EXERCISE DESCRIPTION:
Once you reach the line holding "The width and height of the screenshot is (1459, 555).", write out that line and every later one exactly, ending with the last line of the data; write nothing else.

Data entries:
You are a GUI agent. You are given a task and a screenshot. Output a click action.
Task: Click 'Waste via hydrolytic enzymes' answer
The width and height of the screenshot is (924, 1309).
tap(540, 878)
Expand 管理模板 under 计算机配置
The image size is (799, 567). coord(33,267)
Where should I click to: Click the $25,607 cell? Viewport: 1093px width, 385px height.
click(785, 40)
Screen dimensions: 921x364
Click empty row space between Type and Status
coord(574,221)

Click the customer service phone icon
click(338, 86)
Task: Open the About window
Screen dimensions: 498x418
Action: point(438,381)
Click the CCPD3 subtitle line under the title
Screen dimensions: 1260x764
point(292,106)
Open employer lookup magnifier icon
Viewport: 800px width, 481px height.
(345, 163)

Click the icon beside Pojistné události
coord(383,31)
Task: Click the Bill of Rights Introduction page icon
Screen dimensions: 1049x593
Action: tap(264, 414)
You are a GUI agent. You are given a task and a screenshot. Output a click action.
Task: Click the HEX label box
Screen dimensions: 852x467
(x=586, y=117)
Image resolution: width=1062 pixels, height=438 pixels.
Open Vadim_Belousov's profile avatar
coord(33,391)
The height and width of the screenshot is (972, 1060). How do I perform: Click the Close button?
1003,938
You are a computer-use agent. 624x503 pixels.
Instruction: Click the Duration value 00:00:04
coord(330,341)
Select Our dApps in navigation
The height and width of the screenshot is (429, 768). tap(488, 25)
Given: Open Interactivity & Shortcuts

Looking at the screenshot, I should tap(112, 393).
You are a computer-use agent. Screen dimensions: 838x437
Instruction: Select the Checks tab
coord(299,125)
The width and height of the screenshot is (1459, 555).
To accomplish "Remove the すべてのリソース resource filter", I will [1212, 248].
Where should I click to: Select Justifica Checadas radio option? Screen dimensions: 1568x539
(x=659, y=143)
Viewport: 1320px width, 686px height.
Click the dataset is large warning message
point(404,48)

WRITTEN ANSWER:
The width and height of the screenshot is (1459, 555).
To accomplish "Remove the すべてのリソース resource filter", I will [1212, 248].
Where should I click to: Select Justifica Checadas radio option? Screen dimensions: 1568x539
(x=659, y=143)
Viewport: 1320px width, 686px height.
Click the dataset is large warning message
point(404,48)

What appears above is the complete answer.